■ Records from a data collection

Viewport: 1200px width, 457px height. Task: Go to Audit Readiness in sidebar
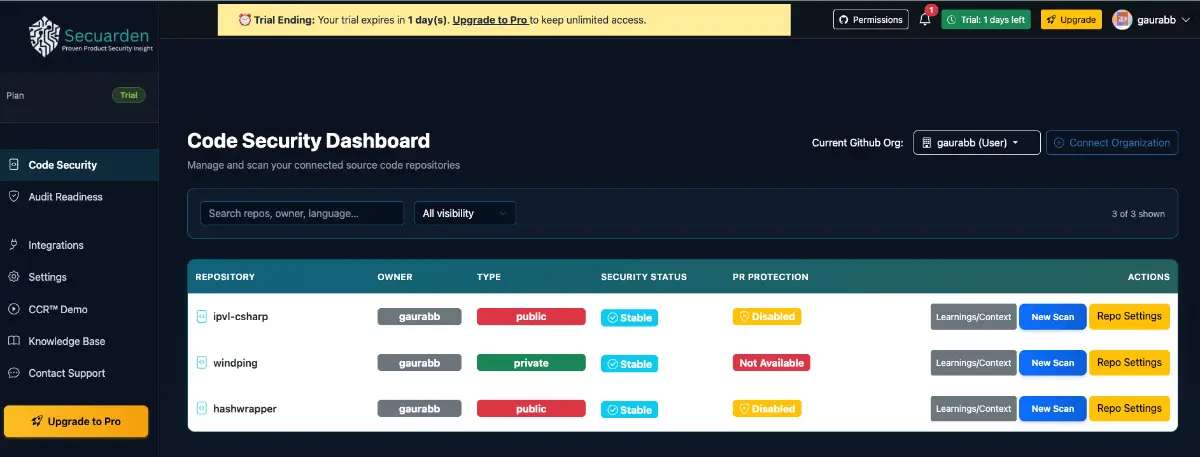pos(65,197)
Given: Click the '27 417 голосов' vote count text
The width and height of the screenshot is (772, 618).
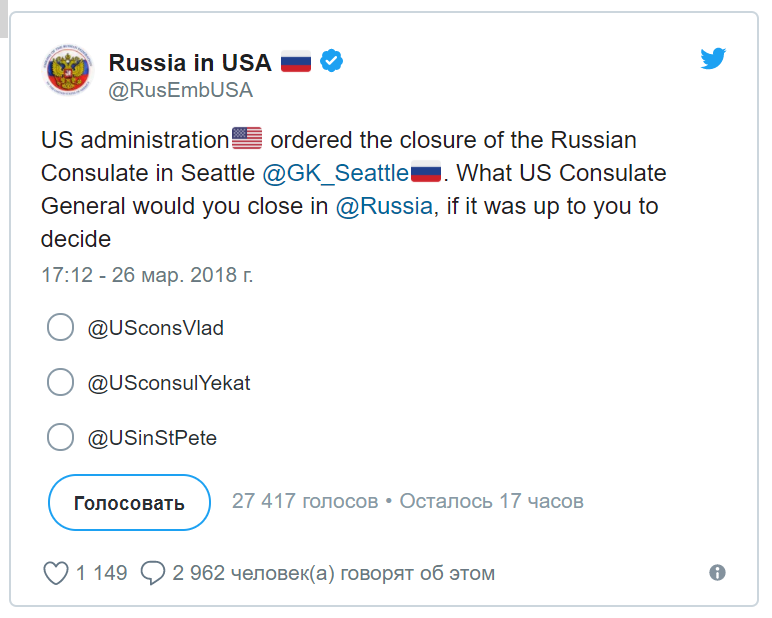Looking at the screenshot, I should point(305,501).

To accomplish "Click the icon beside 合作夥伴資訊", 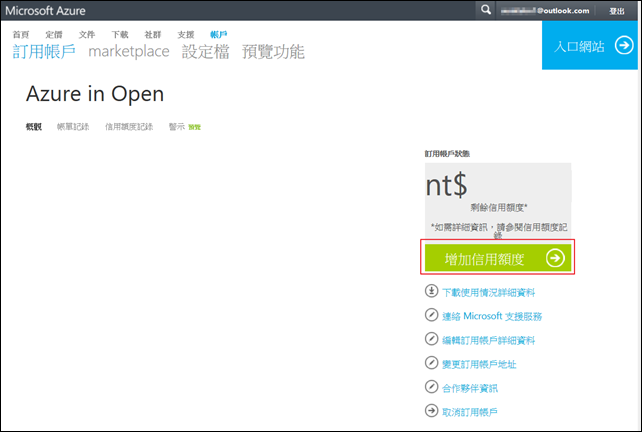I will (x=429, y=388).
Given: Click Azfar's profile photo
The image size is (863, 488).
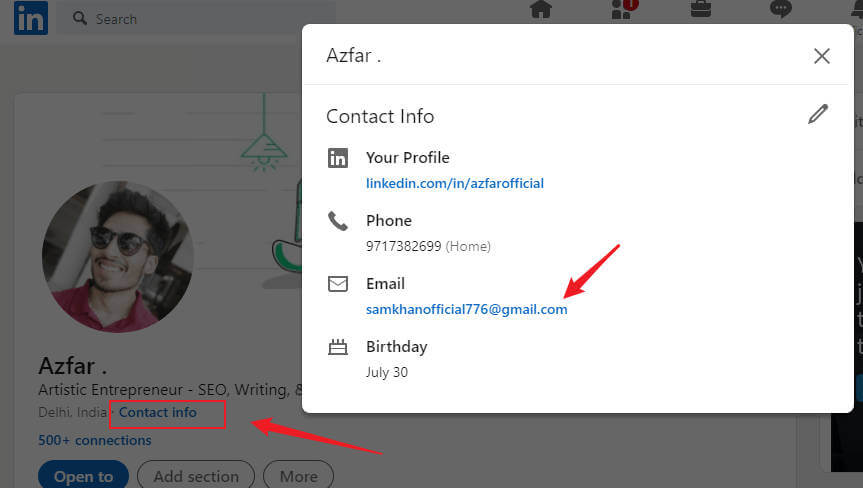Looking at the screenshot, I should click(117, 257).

■ TRY IT
Return each line of the data that contains the string "Given".

■ WRITTEN RESPONSE
Given: Click the '27 417 голосов' vote count text
Given: Click Azfar's profile photo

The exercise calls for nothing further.